Market Drayton butter factory 'to create 100 jobs'
Up to 100 new jobs are expected to be created at a Shropshire dairy plant as part of a new £17m investment.
Muller UK announced a new butter-making factory would open at its Market Drayton base in the autumn.
It said the move was also good news for dairy farmers in the area as it would need to source more milk.
But some producers said it was not clear if the investment would lead to higher milk prices, which they claim is the "biggest issue" they face.
Paul Rowbottom, part of the Farmers For Action group that blockaded the Market Drayton site last year, said: "Butter is a very low-commodity product, so they're unlikely to pay a good price for it. We'll see.
"They're not even paying cost of production to a lot of farmers, although there are some companies paying even less."Rapid expansion
Muller UK's chief operating officer Ronald Kers said it would be looking to recruit more milk suppliers from the spring onwards.
Andrew Bebb, who farms near Hanwood in Shropshire, described the investment as "brilliant news" and a "vote of confidence in UK milk producers".

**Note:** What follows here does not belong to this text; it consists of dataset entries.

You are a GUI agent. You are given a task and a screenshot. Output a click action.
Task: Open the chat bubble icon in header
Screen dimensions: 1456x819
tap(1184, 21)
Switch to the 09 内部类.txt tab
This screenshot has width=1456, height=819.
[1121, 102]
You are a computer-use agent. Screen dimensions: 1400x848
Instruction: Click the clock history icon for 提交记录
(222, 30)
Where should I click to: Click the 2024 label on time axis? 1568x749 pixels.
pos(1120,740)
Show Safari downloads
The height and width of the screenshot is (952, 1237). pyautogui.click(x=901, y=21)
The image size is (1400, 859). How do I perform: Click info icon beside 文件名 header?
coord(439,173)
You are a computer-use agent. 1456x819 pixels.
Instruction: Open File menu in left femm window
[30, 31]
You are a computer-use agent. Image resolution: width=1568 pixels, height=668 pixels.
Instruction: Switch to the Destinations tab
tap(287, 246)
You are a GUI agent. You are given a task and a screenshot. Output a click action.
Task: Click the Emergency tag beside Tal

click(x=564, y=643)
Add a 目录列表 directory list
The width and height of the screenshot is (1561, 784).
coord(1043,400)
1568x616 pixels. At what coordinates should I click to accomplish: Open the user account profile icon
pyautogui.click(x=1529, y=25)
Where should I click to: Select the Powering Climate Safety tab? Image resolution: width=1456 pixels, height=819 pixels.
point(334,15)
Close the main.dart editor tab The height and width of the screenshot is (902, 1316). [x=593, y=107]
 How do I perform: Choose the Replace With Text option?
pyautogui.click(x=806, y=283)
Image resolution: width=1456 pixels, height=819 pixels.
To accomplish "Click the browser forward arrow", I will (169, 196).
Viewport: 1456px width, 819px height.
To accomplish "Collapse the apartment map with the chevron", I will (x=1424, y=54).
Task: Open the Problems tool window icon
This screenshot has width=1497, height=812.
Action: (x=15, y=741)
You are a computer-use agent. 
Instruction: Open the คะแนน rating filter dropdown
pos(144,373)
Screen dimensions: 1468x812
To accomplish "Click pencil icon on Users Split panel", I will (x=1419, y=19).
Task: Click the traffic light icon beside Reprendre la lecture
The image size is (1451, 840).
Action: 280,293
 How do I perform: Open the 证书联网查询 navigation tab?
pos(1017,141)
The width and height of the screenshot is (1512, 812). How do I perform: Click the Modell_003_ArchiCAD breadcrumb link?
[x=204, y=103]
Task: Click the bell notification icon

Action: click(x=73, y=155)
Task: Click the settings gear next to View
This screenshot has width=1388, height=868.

The new facility, which would be the biggest of its kind in Britain, is expected to process about 90,000 tonnes of cream a year and produce about 45,000 tonnes of butter.
Muller has recently spent millions expanding its business, buying Wisemans Dairies, Britain's biggest milk distributor, and the Minsterley creamery in Shropshire.
It is now one of the biggest employers in the area.
Ollie Hobbs, 18, from Market Drayton said the investment was positive news.
He said: "Lots of places are closing down. Hopefully the investment will trickle down through the local economy."'Fall apart'
Local resident Sid Small said Market Drayton now depended on Muller.
"There's very little jobs-wise for young people round here. If Muller pulled out, the town would fall apart," he said.
Secretary of Sate for the Environment and North Shropshire MP Owen Paterson said the news was good for the UK economy as a whole.
"We are a net importer of dairy products - 22% of the food we consume are imports we could produce here.
"We can't produce mangoes, but we can produce dairy products.
"It's about adding value, substituting imports and producing products that can eventually be exported."
Mr Patterson said Muller had so far had little use for the cream it had produced and had been forced to sell it on the global commodity market.